The Royal Council of the Kingdom of Kongo (Kongo: Ne Mbanda-Mbanda or Mbanda Mbanda meaning "the top of the top") was the governing body of officials and nobles of the Kingdom of Kongo from the 15th to 17th century. In theory, the king could not declare war, make or take appointments, and open or close roads without the consent of this council.

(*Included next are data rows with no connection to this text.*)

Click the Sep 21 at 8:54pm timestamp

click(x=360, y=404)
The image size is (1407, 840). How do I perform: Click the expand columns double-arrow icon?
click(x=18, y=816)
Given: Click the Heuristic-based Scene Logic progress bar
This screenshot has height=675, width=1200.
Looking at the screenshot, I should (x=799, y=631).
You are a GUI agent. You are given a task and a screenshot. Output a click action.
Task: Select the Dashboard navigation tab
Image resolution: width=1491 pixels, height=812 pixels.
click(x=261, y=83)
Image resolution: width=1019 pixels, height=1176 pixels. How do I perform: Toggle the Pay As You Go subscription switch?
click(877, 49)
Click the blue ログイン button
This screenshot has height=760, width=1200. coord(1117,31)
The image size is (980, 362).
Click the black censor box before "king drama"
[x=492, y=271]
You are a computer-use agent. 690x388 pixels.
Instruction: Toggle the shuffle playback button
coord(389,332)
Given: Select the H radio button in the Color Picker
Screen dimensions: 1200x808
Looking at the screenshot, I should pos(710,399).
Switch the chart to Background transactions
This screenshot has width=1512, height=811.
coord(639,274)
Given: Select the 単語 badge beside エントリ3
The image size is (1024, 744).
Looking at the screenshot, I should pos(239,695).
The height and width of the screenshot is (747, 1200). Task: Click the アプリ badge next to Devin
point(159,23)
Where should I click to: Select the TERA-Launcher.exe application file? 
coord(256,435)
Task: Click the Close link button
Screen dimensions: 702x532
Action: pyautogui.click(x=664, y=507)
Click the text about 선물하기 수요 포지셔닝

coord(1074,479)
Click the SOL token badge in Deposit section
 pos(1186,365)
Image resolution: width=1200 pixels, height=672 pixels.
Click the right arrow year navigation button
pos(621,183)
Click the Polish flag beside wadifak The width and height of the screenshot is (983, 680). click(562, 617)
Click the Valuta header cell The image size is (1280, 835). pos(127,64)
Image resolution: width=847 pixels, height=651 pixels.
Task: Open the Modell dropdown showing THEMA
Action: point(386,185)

==Divisions of the Council==
The kingdom was governed in concert by the Mwene Kongo and the royal council known as the ne mbanda-mbanda. It was composed of twelve members divided into three groups. One group were bureaucrats, another who were electors and a last of matrons. Senior officials chose the Mwene Kongo or king who served for life following their choice. Electors varied over time, and there was probably never a completely fixed list; rather, senior officials who exercised power did so. Many kings tried to choose their successor, not always successfully.

===Bureaucratic Posts===
These four, non-electing posts, were composed of the Mwene Lumbo (lord of the palace/major-domo), Mfila Ntu (most trusted councilor/prime minister), Mwene Vangu-Vangu (lord of deeds or actions/high judge particularly in adultery cases), and Mwene Bampa (treasurer). These four are all appointed by the king and have great influence on the day-to-day operations of the court.

===Electors===
Another four councilors worked to elect the king as well as man important posts. The electors are composed of the Mwene Vunda (lord of Vunda, a small territory north of the capital with mostly religious obligations whom leads the electors), the Mwene Mbata (lord of Mbata province directly east of the capital and run by the Nsaka Lau kanda which provides the king's great wife), Mwene Soyo (lord of Soyo province west of the capital and historically the wealthiest province due to it being the only port and having access to salt), and a fourth elector, likely the Mwene Mbamba (lord of Mbamba province south of the capital and captain-general of the armies). The Mwene Vunda was appointed by the king from the Nsaku ne Vunda kanda. The Mwene Mbata was nominally confirmed by the king from the Nsaku Lau kanda. The Mwene Soyo was appointed by the king from the Da Silva kanda. The Mwene Mbamba was appointed by the king from anywhere he desired, but was usually a close family relation. These four men elected the king, while the Mwene Vunda and Mwene Mbata played crucial roles in the coronation.

===Matrons===
Lastly, the council contained four women with great influence on the council. They were led by the Mwene Nzimba Mpungu, a queen-mother, usually being the king's paternal aunt. The next most powerful woman was the Mwene Mbanda, the king's great wife, chosen from the Nsaku Lau kanda. The other two posts were given to the next most important women in the kingdom, being widowed queens dowager or the matriarchs of former ruling kandas.